◆ WORK TO BE COMPLETED
Every record must be copied exactly, except that pictures are dropped.

◆ MATERIAL TO PROCESS
# # #

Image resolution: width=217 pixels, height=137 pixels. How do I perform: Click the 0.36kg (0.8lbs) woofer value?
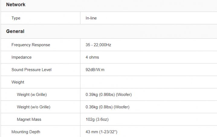(107, 107)
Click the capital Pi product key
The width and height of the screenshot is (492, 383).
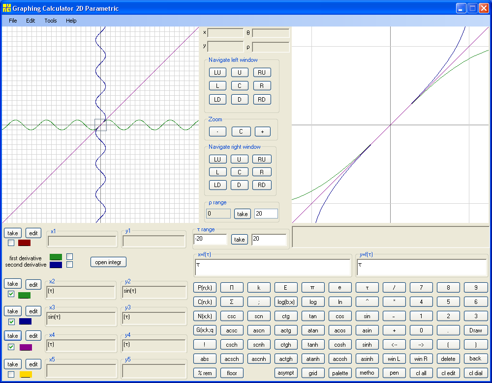click(232, 287)
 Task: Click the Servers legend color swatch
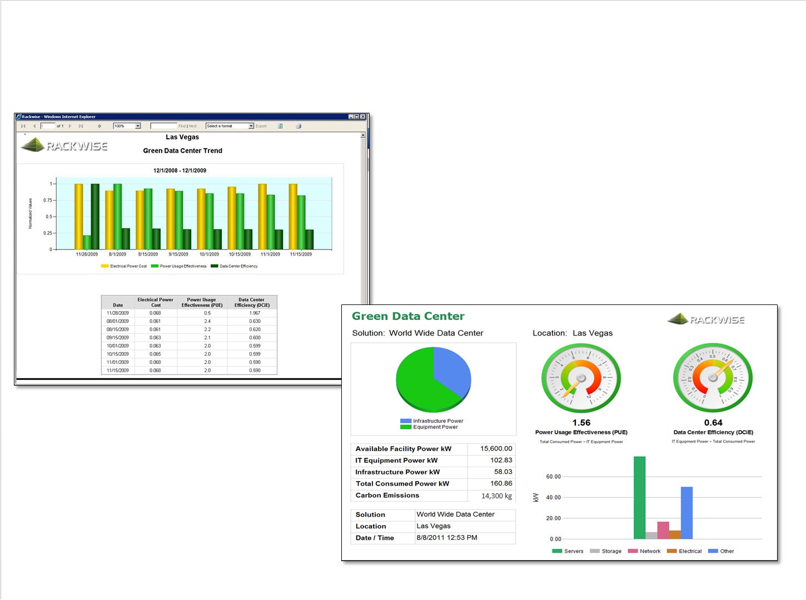click(557, 551)
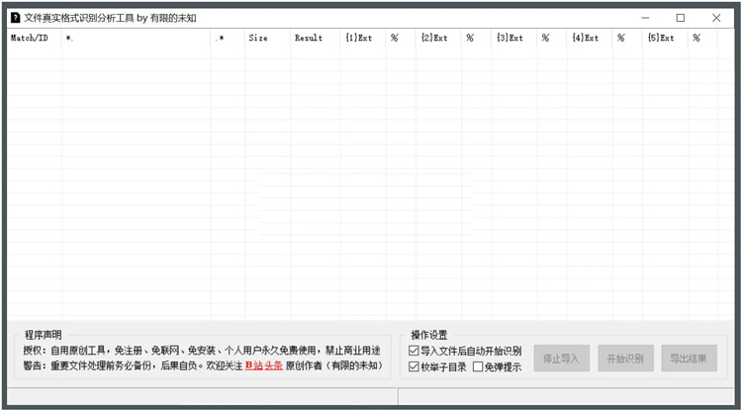
Task: Uncheck the 枚举子目录 option
Action: pos(414,367)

# # #

◆ RESULT FOR THIS EXERCISE
Image resolution: width=217 pixels, height=137 pixels. How do I perform: Click the 0.36kg (0.8lbs) woofer value?
(107, 107)
Click the capital Pi product key
The width and height of the screenshot is (492, 383).
click(232, 287)
 Task: Click the Servers legend color swatch
click(557, 551)
Task: Uncheck the 枚举子目录 option
Action: pos(414,367)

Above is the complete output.